England captain Eoin Morgan was "gutted" after his team's premature exit from the World Cup on Monday and confessed he was clueless about what the future holds for the team.
England's woeful form on 50-over cricket's biggest stage appeared intertwined with the miserable form of their captain who fell for his fifth duck in 11 innings against Bangladesh on Monday.
England handed the one-day captaincy to Morgan in December in place of Alastair Cook and England's only World Cup win came against Scotland while they lost to hosts Australia and New Zealand and former champions Sri Lanka.
Bangladesh paceman Rubel Hossain (R) celebrates the final wicket of England's James Anderson. AFP PHOTO
Asked what went wrong, the solemn-looking 28-year-old struggled to offer any explanation.
"I can't at the moment," he said at the presentation ceremony after his team's 15-run defeat.
"I'm gutted at the moment. We struggled and fought our way since we arrived here.
"With short boundaries and the way the wicket played, it was certainly well within our reach," he said.
Banglandesh paceman Rubel Hossain (centre R) celebrates with teammates after dismissing England's batsman Eoin Morgan . AFP PHOTO
"Our expectations are a lot higher than we performed, so that's extremely disappointing, to be knocked out this early," said Morgan.
Asked where does the team go from here, Morgan said: "To be honest, I have no idea what happens from here. I'm still surprised that we are knocked out so early."

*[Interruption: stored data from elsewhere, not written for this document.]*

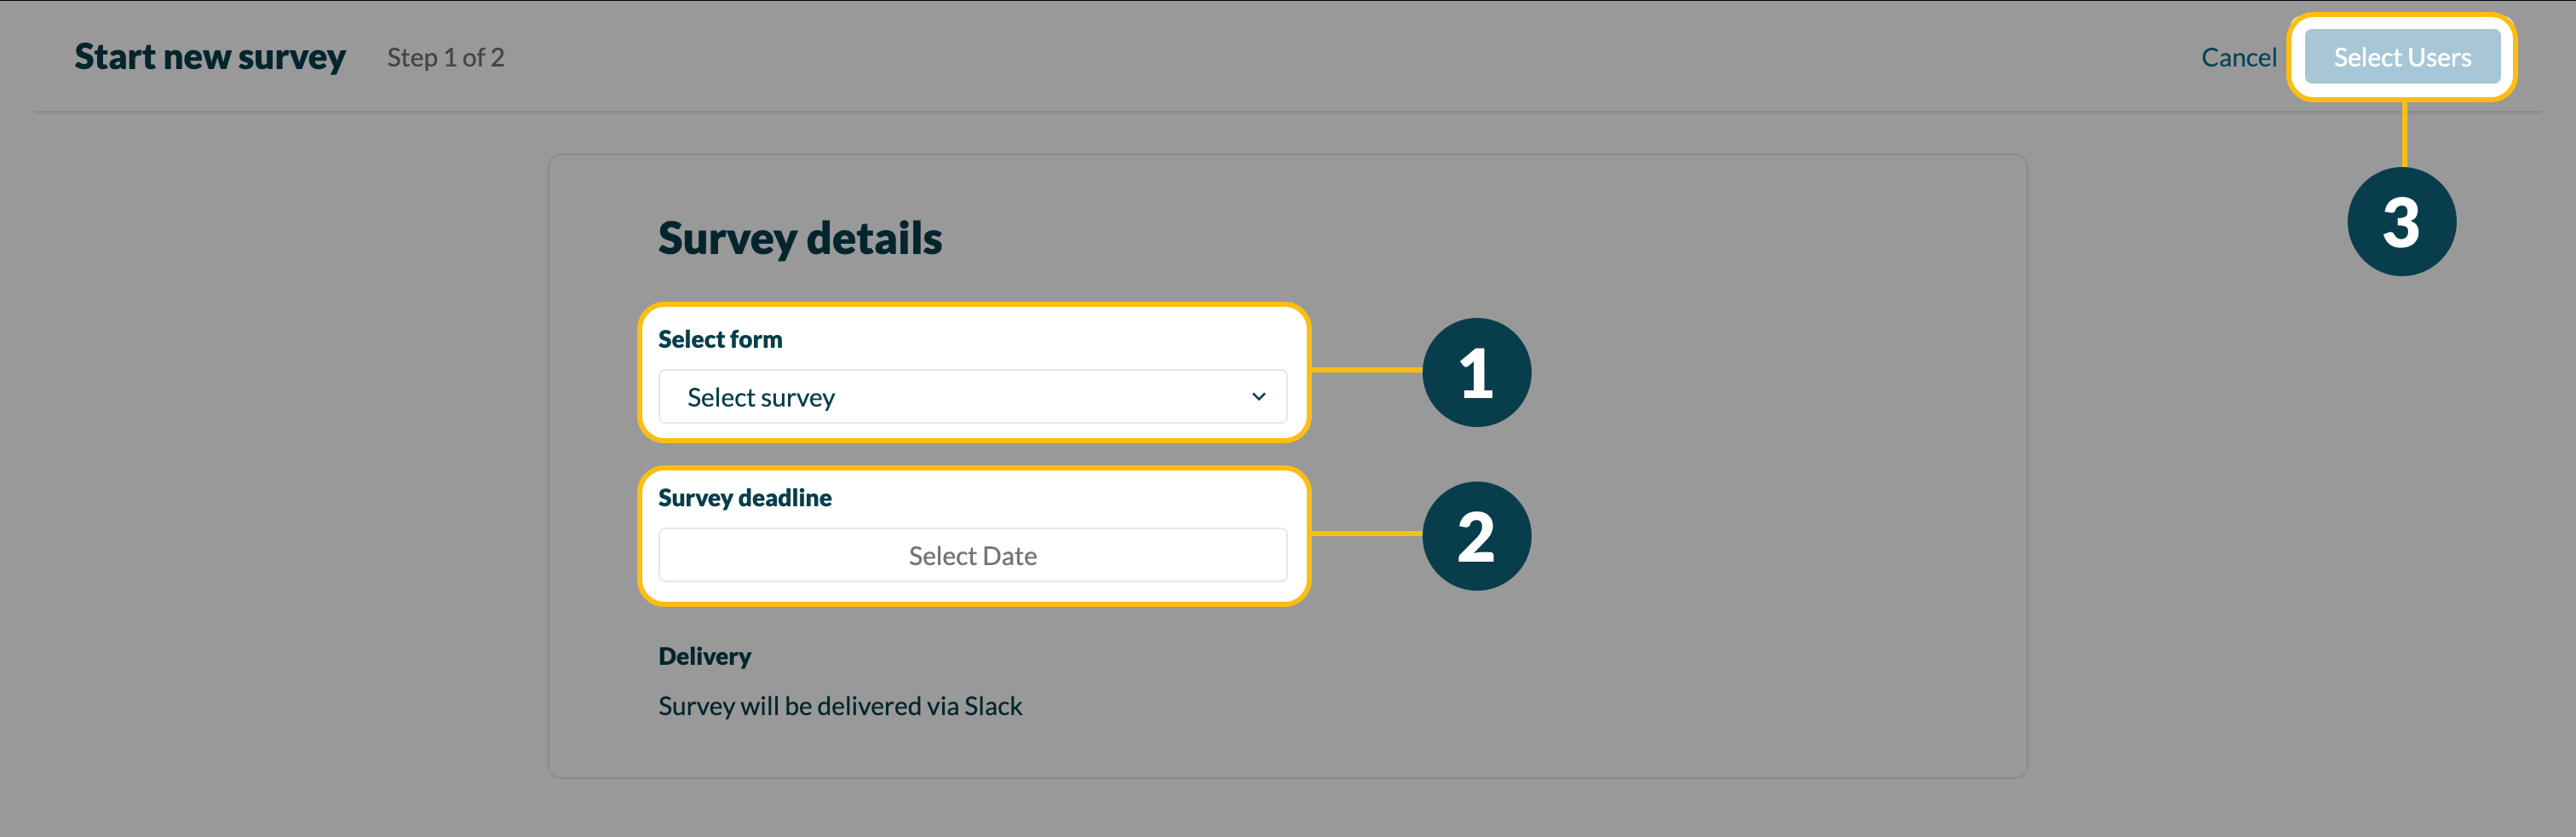Click the delivered via Slack text
2576x837 pixels.
pyautogui.click(x=839, y=706)
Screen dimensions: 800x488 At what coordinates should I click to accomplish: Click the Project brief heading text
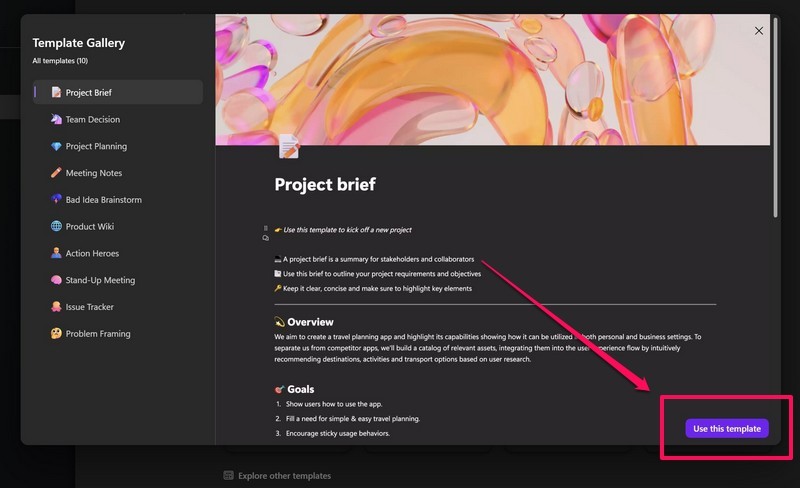tap(325, 185)
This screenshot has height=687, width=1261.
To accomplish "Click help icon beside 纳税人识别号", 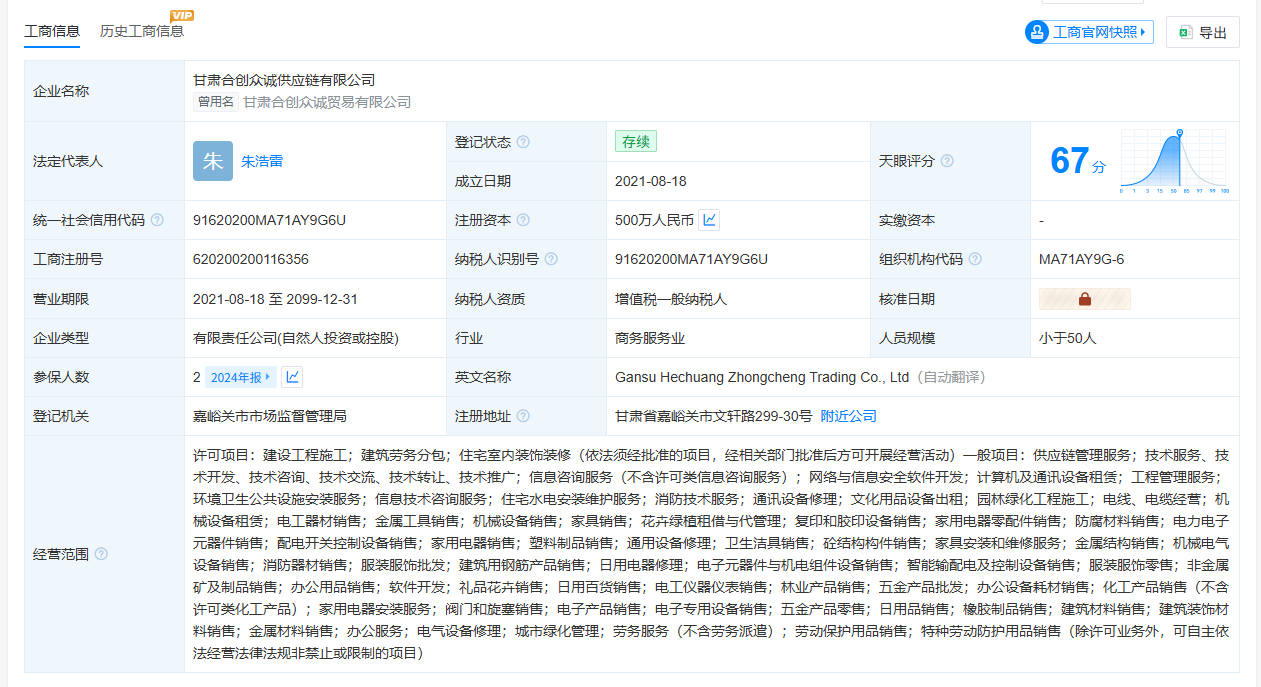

He insisted there was no problem with squad composition.
England's Moeen Ali (L) and captain Eoin Morgan walk onto the field to congratulate Bangladesh on their win.REUTERS
"We picked guys who can play a brand of cricket that, if we perform, we could win this World Cup. Again ultimately we have not performed."
His counterpart Mashrafe Mortaza was naturally ecstatic.
"We're proud. The wicket was pretty good, we had to bowl well. Our start was not that good but in the middle we bowled really well and put the pressure back on England," he said.
Asked if he was tense when Tamim Iqbal dropped Chris Woakes in the 48th over which could have cost them the match, Mortaza said: "Tamim felt really bad, he is our best fielder. It happens in cricket. End of the day, we ended up being on the winning side and we are happy."
Bangladesh erupts in joy
Cricket-mad Bangladesh erupted in joyous celebration.
Impromptu victory processions broke out across the country, with some of the loudest celebrations taking place at Dhaka University where around 5,000 people had been watching the match in Adelaide on a big screen.
The crowds started dancing and chanting "Bangladesh, Bangladesh" as Rubel Hossain clean-bowled last man James Anderson to guide the Tigers to their first ever place in the quarter-finals in a 15-run victory.
The Tigers have been international cricket's whipping boys for much of the last two decades and few experts expected them to get out of a group that included joint hosts New Zealand and Australia, as well as Sri Lanka.
"I can't believe that we've pulled it off. We've finally shaken off the tag of minnows. Two more victories and we'll be in the final!" said Rashid Ahmed, a 22-year-old student.
Fellow student Tamir Islam, who is a keen cricketer, said: "I am sure no petrol bombs or molotov cocktails will go off today. We're united in cherishing the biggest triumph in our sports history."
Bangladesh Prime Minister Sheikh Hasina, a cricket buff herself, sent a message of congratulations to the team just moments after the victory in Australia while the sports minister announced bonuses for each player.
The country's opposition leader Khaleda Zia, who has been confined to her office in Dhaka for the last two months as part of a long-running chapter of political unrest, also congratulated the team.
Former national team captain Akram Khan, who skippered Bangladesh in the Tigers' first World Cup appearance in 1999, rated the victory over England as one of the team's finest moments.
"Let's be clear, we were stronger than England in every department. It's one of the most historic occasions in our cricket history," Khan, who led Bangladesh to a controversial win over Pakistan in 1999, told AFP.
Local television channels broadcast footage of young men honking the horns of their bikes and cars in Dhaka and the port city of Chittagong. There were similar scenes in the cities of Khulna, Rajshahi and Mymensingh, the hometown of man-of-the-match Mohammad Mahmudullah.